_Page extract_
────────────────────

© Blake Midnight/U.S. Navy/APThe Ponce, one of the Navy’s oldest transport ships, transits the Persian Gulf en route to Bahrain on July 4.
One of the Navy's oldest transport ships, now converted into one of its newest platforms for warfare, arrived in waters off Bahrain late last week, a major addition to the enlarged presence of American forces in the Persian Gulf designed as a counter to Iran.

The keel for the ship, the Ponce, was cast in 1966, and the vessel, nearing the end of its service, was to have been scrapped. But the Ponce was reborn as a floating forward base for staging important military operations across the region - the latest example of the new American way of war.

The first mission of the reborn Ponce was designed to be low profile and defensive, as an operations hub for mine clearing in the Strait of Hormuz, a counter to threats from Tehran to close the vital commercial waterway. In that role, the Ponce will be a launching pad for helicopters, a home to underwater diver teams and a seaborne service station providing fuel and maintenance for minesweeping ships.

But with the relatively simple addition of a modular barracks on the deck, the Ponce can also be a mobile base for several hundred Special Operations forces to carry out missions like hostage rescue, counterterrorism, reconnaissance, sabotage and direct strikes. Even with the addition of the barracks, there is ample room for helicopters and the small, fast boats favored by commandos.

Allies and friends are important, but they can veto American missions initiated from bases on their territory. The Ponce operates from international waters. Surprise and speed are critical to military success; the Ponce can sail close to areas of conflict. And having the ability to carry out different missions for different branches of the armed services is more valuable than having a weapons platform that does just one thing for one branch of the military.

Iranian leaders see the Ponce differently, of course, and they have lashed out at the American deployments, accusing Washington of mounting a provocative military buildup. (The American reinforcements also include a doubling of minesweepers to eight and the addition of Air Force fighter and attack jets.) An Iranian Revolutionary Guards commander even threatened that his nation would counter the moves by ordering a buildup of missiles that could endanger American warships and allied bases in the region.

────────────────────

_Assigned task_
Summarize the Ponce article in two sentences. The items that come after the Ponce article aren't needed for any of this work.

────────────────────

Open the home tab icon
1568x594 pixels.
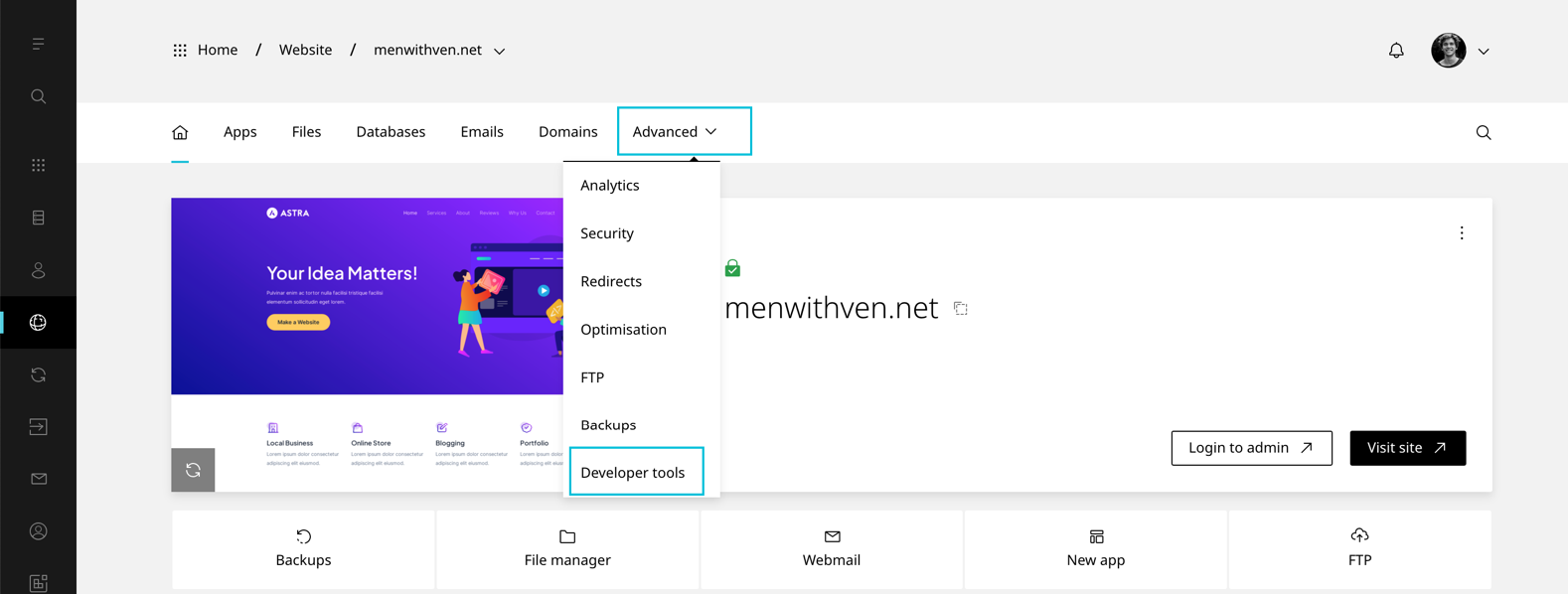180,132
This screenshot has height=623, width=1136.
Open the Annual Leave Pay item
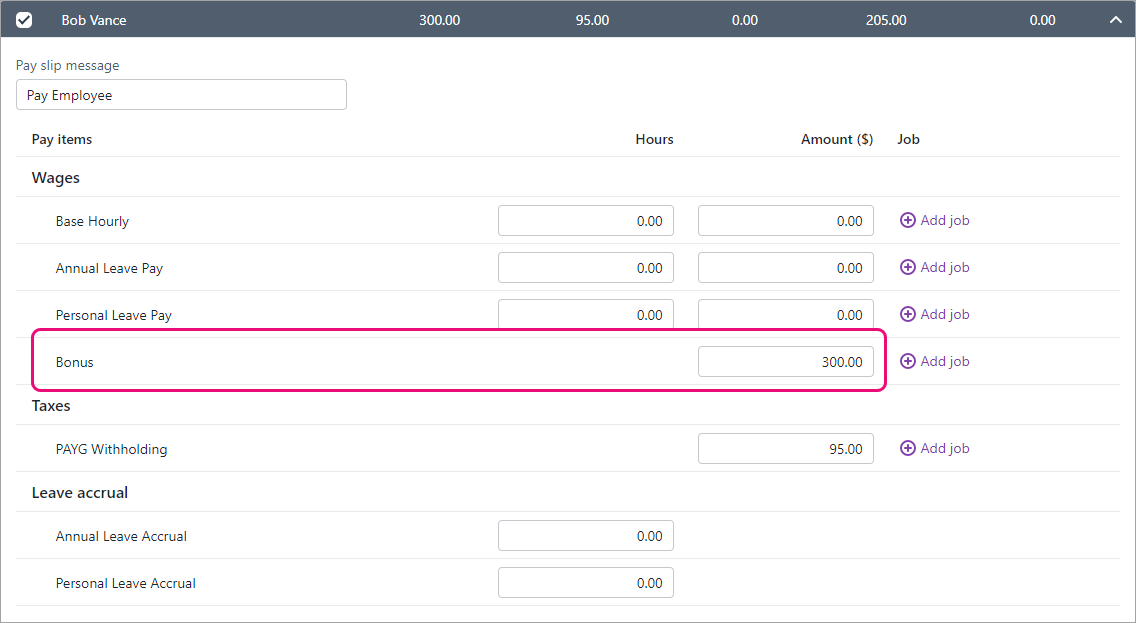pyautogui.click(x=110, y=268)
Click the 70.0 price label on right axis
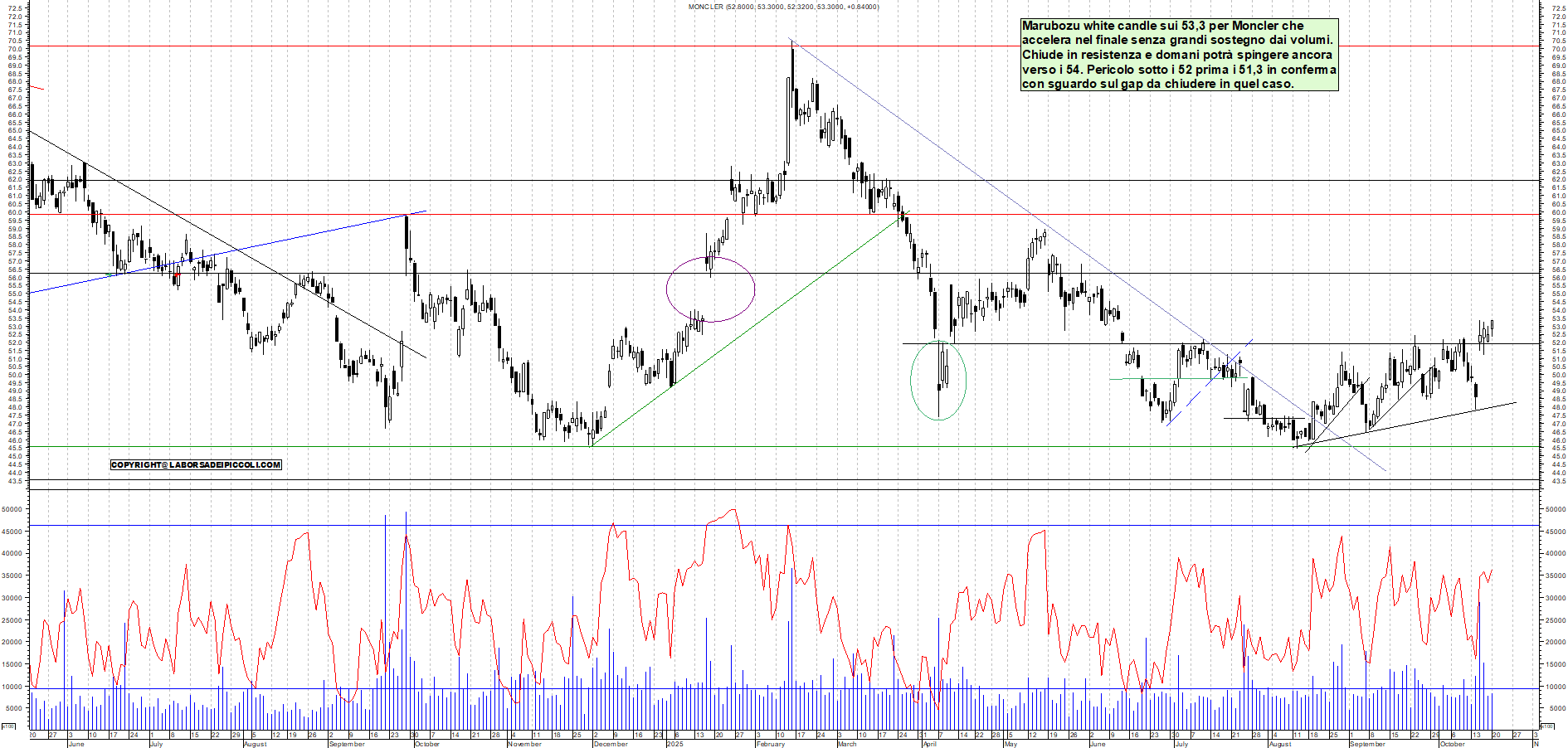The image size is (1568, 748). pyautogui.click(x=1557, y=50)
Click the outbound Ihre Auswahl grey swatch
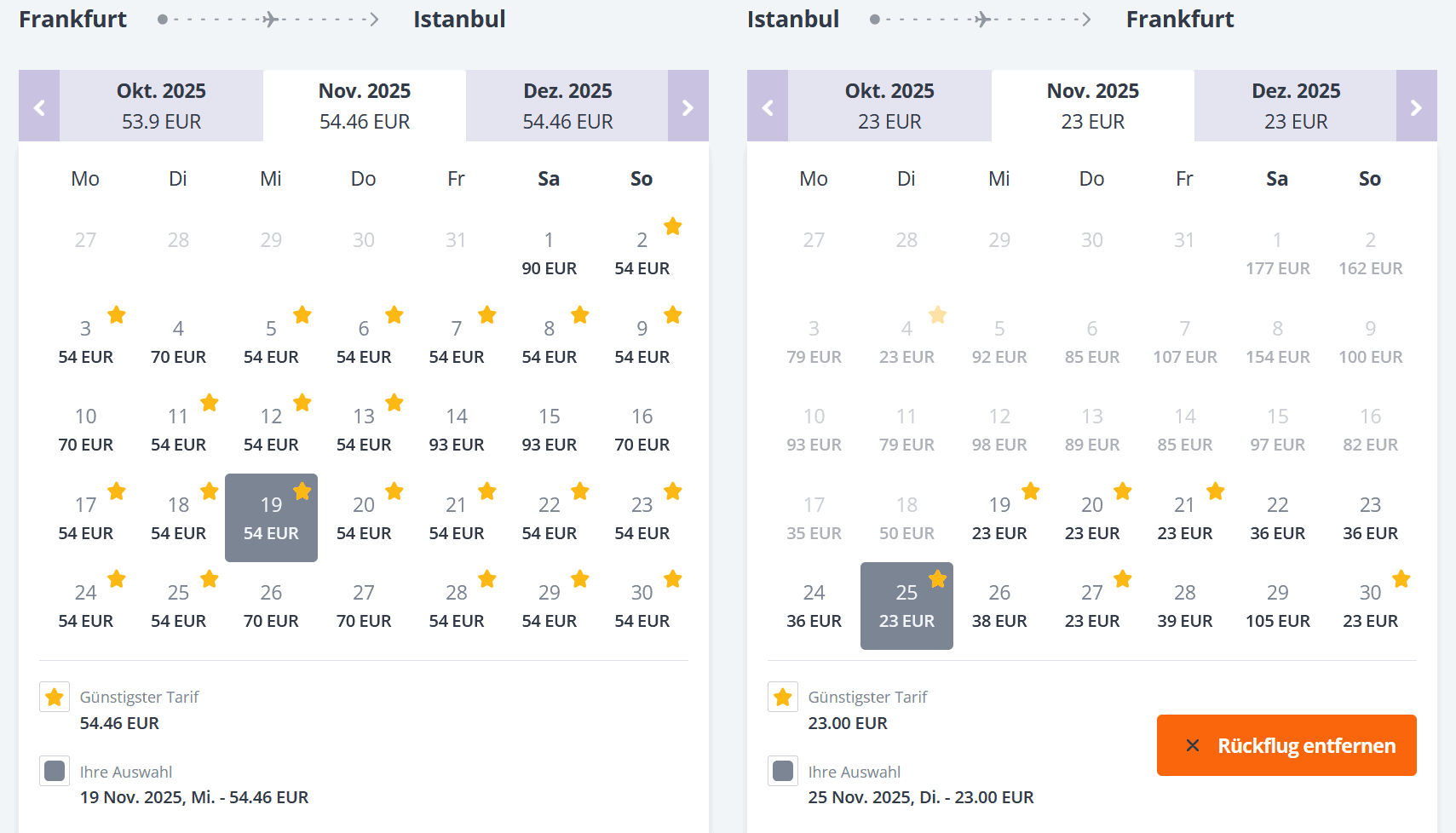This screenshot has width=1456, height=833. 55,771

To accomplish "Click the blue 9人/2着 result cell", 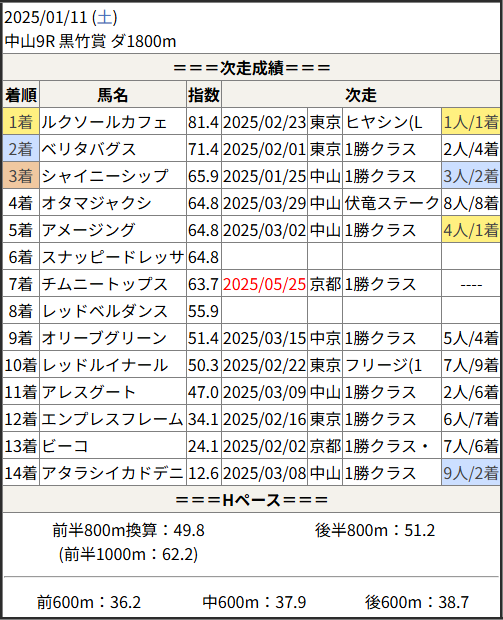I will click(471, 473).
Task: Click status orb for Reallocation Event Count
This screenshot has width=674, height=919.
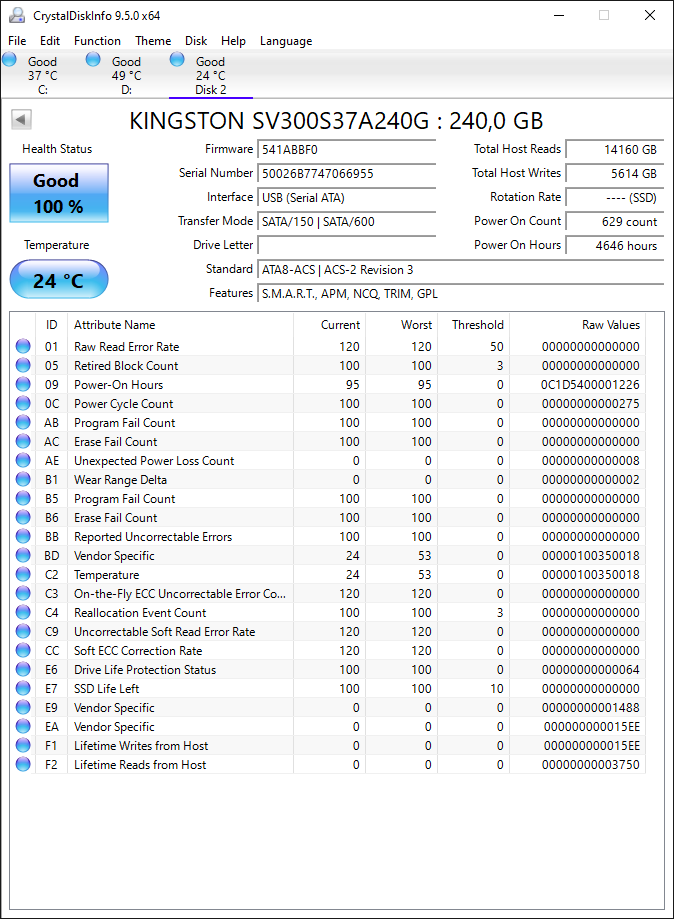Action: pyautogui.click(x=23, y=612)
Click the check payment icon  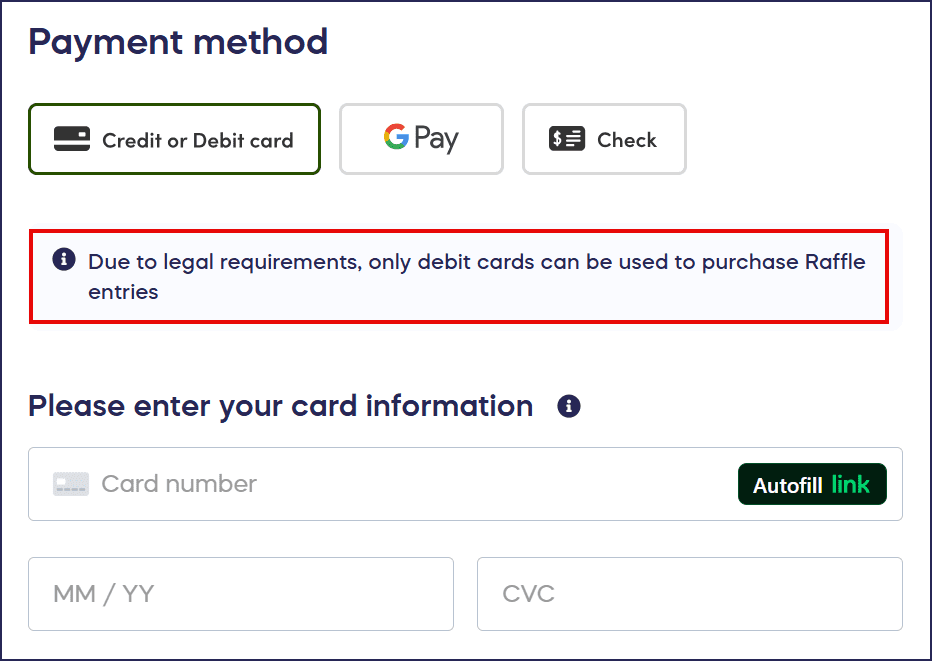coord(567,139)
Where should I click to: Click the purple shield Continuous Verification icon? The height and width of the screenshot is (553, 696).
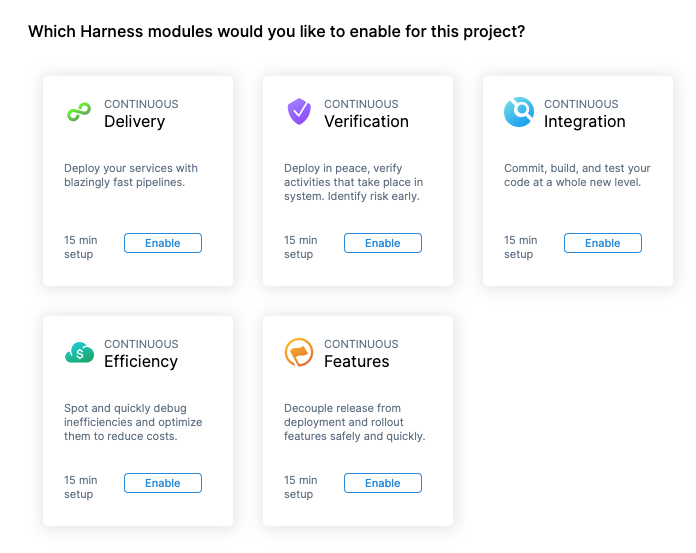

────────────────────

_Solution_
The Ponce, one of the Navy's oldest transport ships, was headed for scrapping but was converted into a floating forward base and arrived off Bahrain as part of an enlarged American presence in the Persian Gulf meant to counter Iran. Its first mission is to serve as a hub for mine clearing in the Strait of Hormuz, but with a modular barracks it can also host several hundred Special Operations forces, and Iranian leaders have called the deployments a provocative buildup.